The idea of comparing volumes from CT images with both automatic and manual delineations of V/P SPECT images is novel. CT images depicts the anatomical parts of the lungs, while the SPECT images depicts the functional parts of the lungs. Given this, this method illustrates the challenge of anatomical segmentation in functional SPECT images.

Importantly, there was no observed statistically difference between volumes extracted from manual SPECT and automatic SPECT delineations. The Dice analysis also confirmed that the results were similar and showed that the segmentation performance was better for the right lung compared to the left lung. This is in part expected, as the position and shape of the left lung is dependent on the position and shape of the heart, particularly in heart disease.

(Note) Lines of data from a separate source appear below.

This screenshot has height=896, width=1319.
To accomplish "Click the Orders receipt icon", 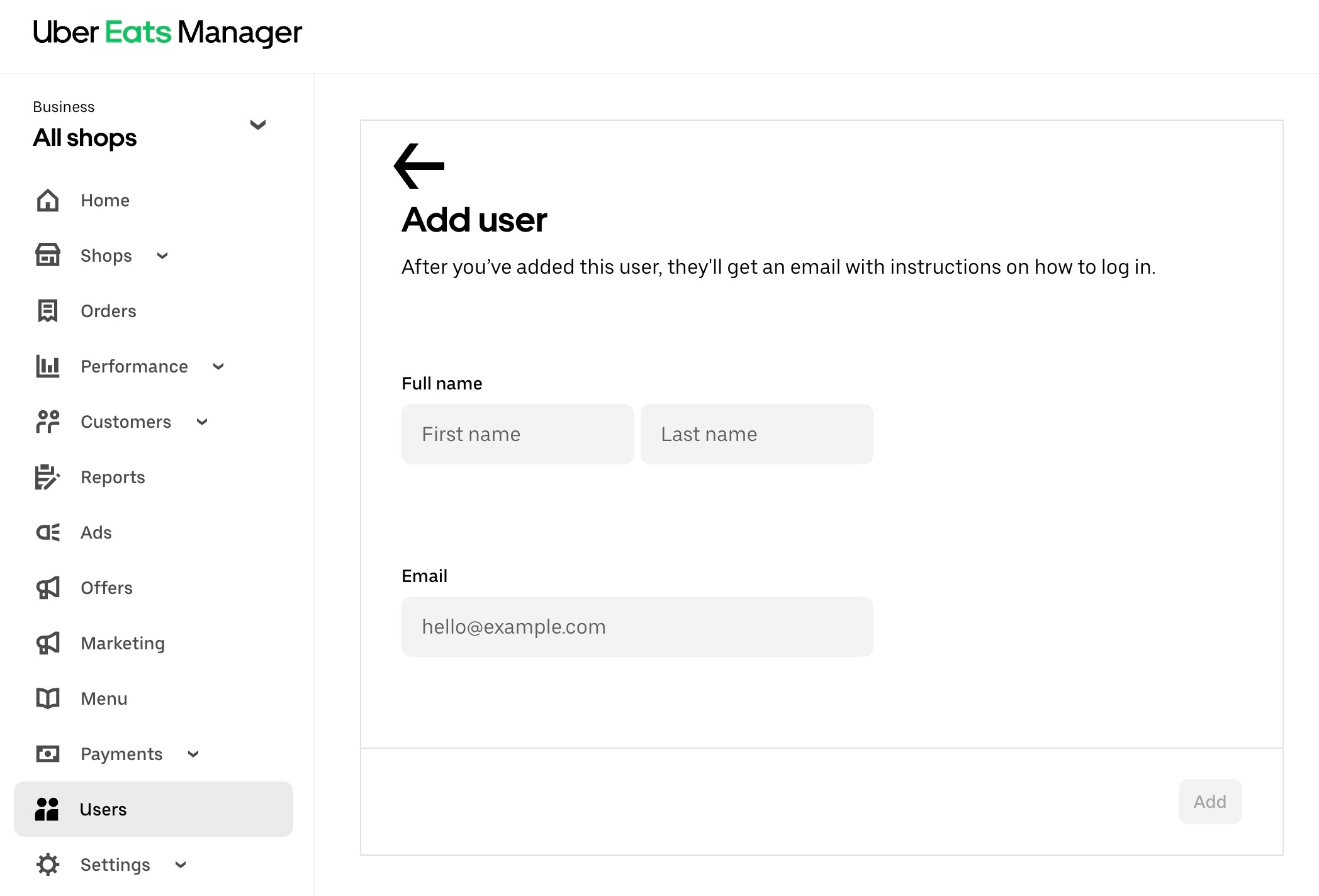I will point(48,311).

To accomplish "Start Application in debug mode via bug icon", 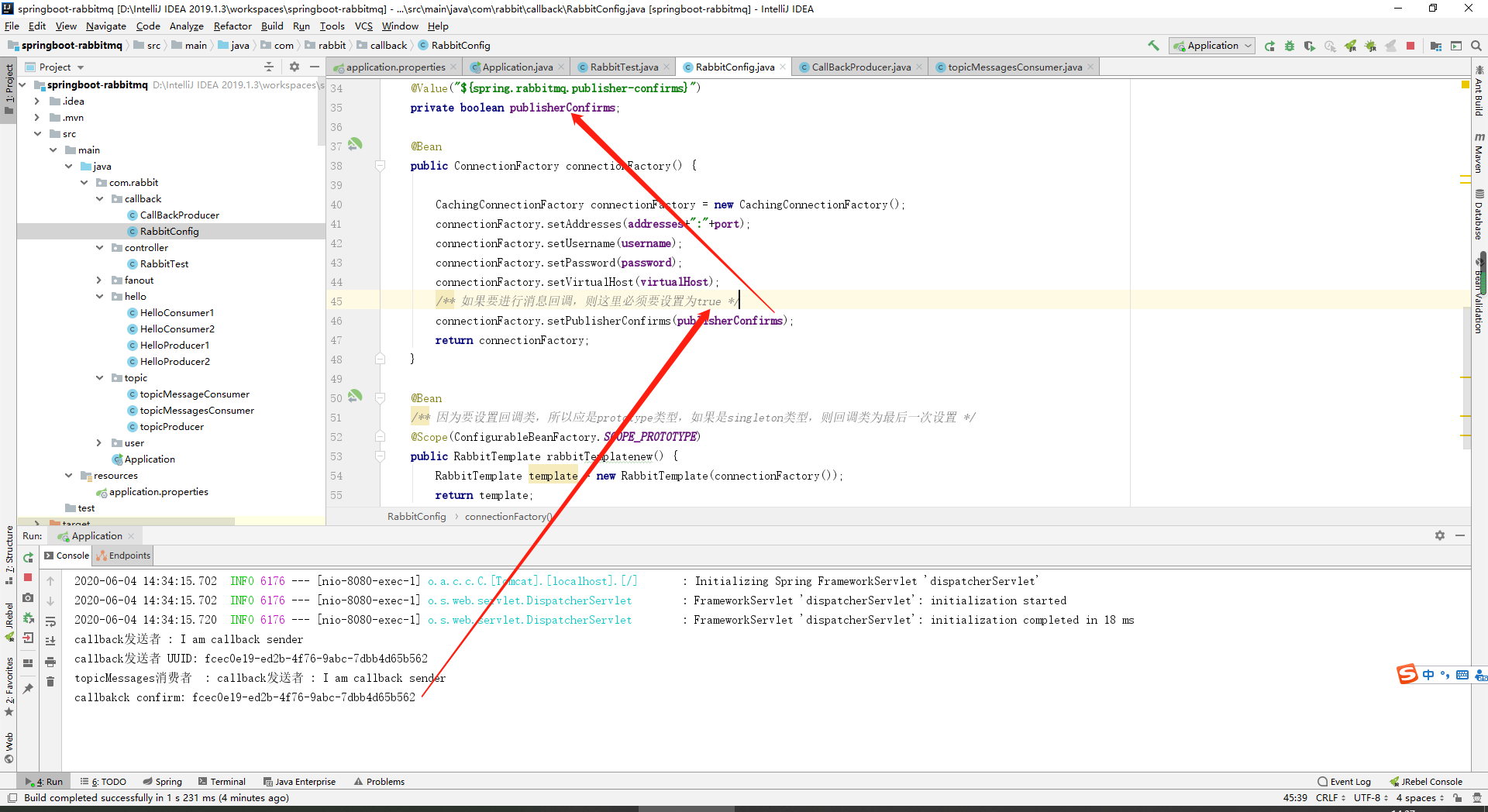I will point(1289,46).
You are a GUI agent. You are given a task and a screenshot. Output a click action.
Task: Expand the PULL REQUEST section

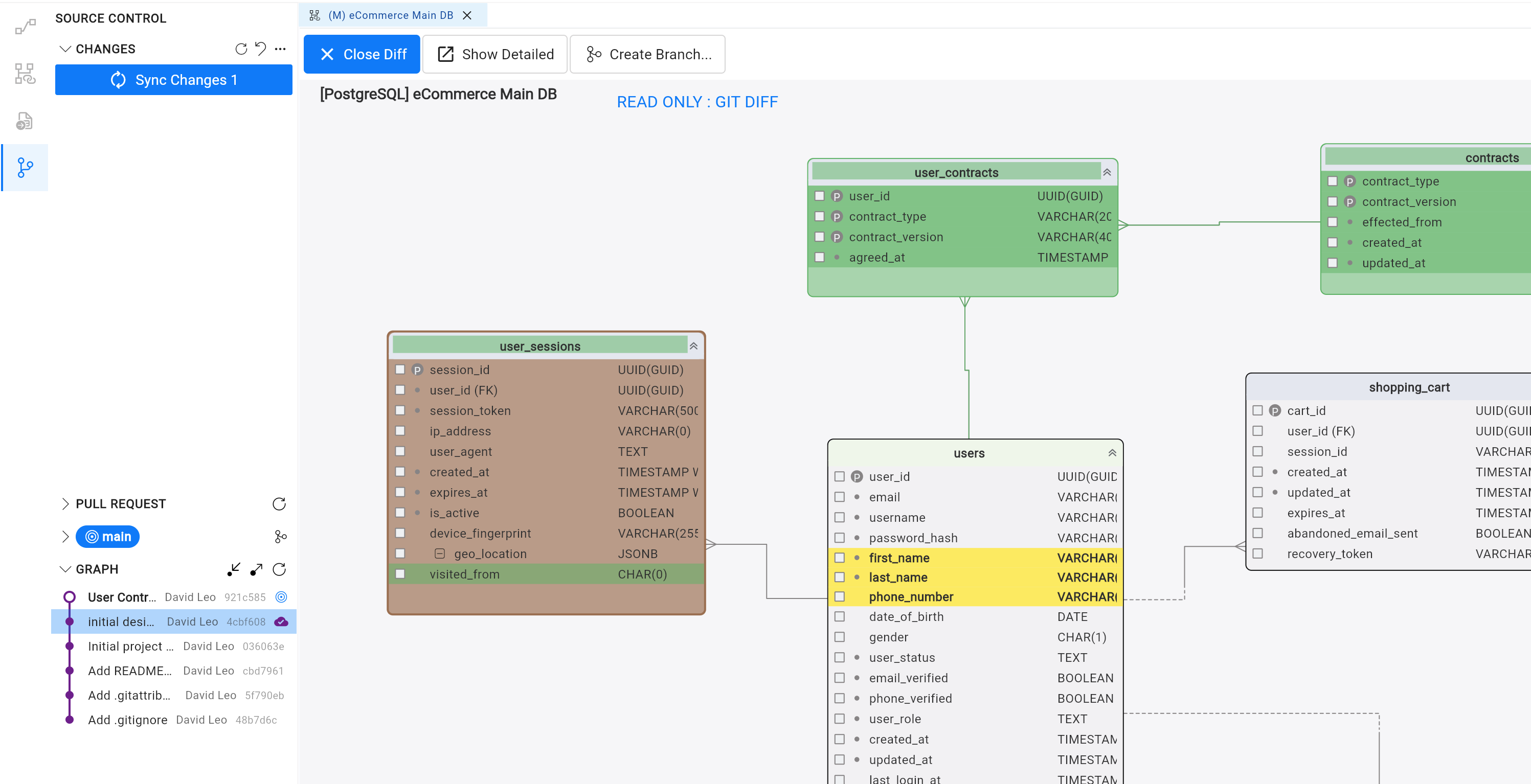pos(65,503)
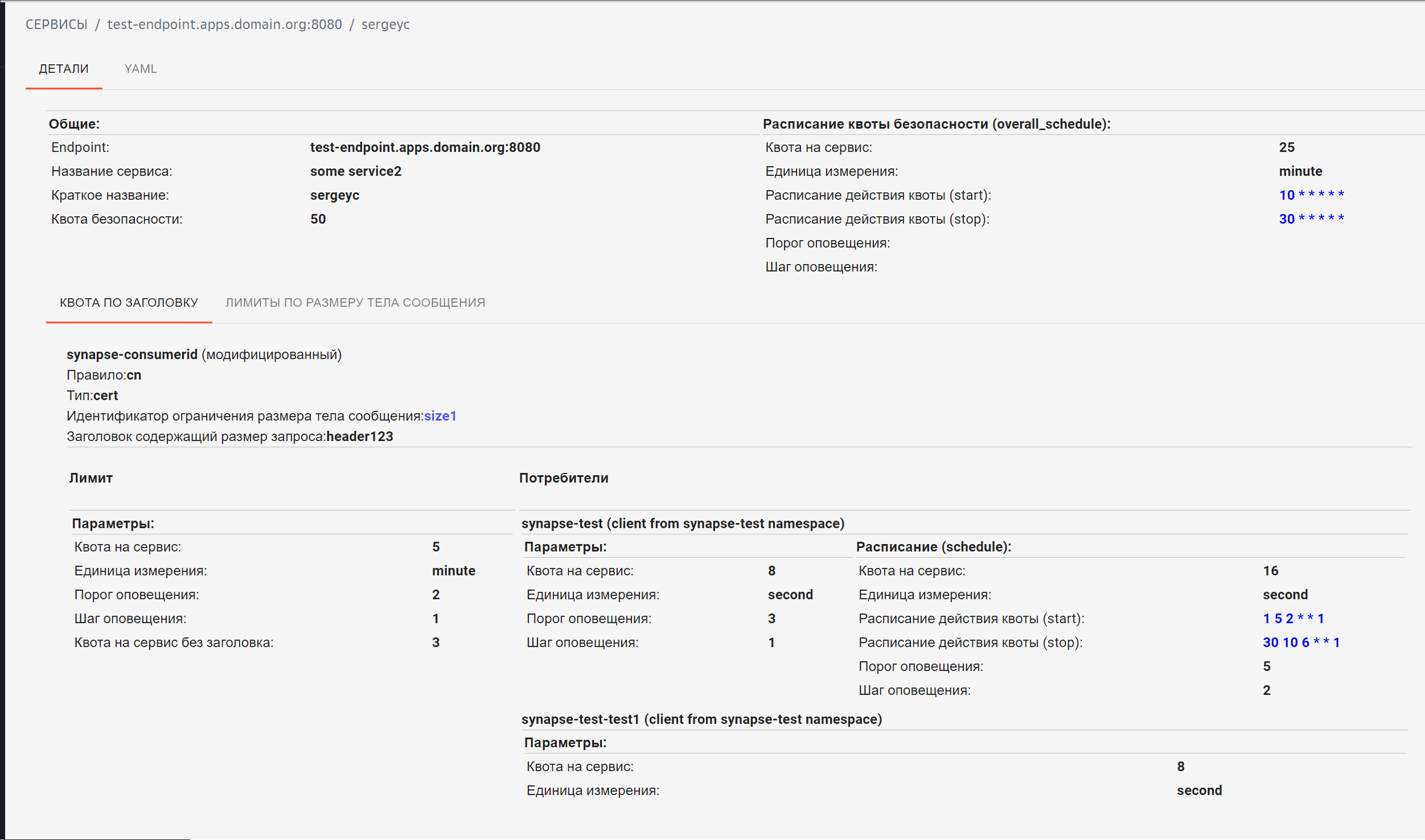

The results showed a significant difference between volumes from anatomical reference CT images compared to both automatic SPECT and manual SPECT delineations of functional images. One of the explanations is that the patients that were studied represent a group with very severe obstructive lung disease with large areas of reduced/absent ventilation and perfusion in the periphery. Peripheral loss of function limits the possibilities to find correct anatomical outlines by both manual SPECT and automated SPECT segmentations of the lungs.

Image segmentation

The active shape model approach correctly estimated the expected lung shape regardless of loss of ventilation/perfusion. Peripheral defects still allowed the estimation of peripheral contour with the proposed automated segmentation method. An example is illustrated in Fig. 3.

Limitations

We used CT as a reference standard for lung volumes. An alternative approach would be to use a lung phantom as an objective reference standard. The selection of landmarks is important for active shape appearance models. In this study, three landmarks (reference points in the lung contour) were used with a fixed number of contour points between each landmark (see landmark placement in Fig. 1). The landmarks worked well for the right lung. However, for the left lung it was observed that the landmarks LB and LC often were placed too close to each other and did not have a distinctive anatomical location. We tried to only use two landmarks (LA and LC), but this did not improve the results for the left lung.

Future work

Given the results in this study with automated SPECT segmentation of the lungs it would be beneficial to add calculation of perfusion gradient and validate it to existing algorithms. Moreover, we would like to use an active shape model framework to automatically generate a 3D lung segment division. This could be accomplished by transferring manual lung segment charts [23] to the shape model. This would result in patient-specific lung segmental charts and could allow for the quantification of regional functional loss automatically.

Conclusion

The algorithm presented in this study showed results comparable to manual delineations functional SPECT images. Relative large differences between manual delineations of functional SPECT images and anatomical CT images show that anatomical segmentation of V/P SPECT images is a challenging task. The present algorithm is a first step towards automatic quantification of wide range of measurements, such as perfusion gradients.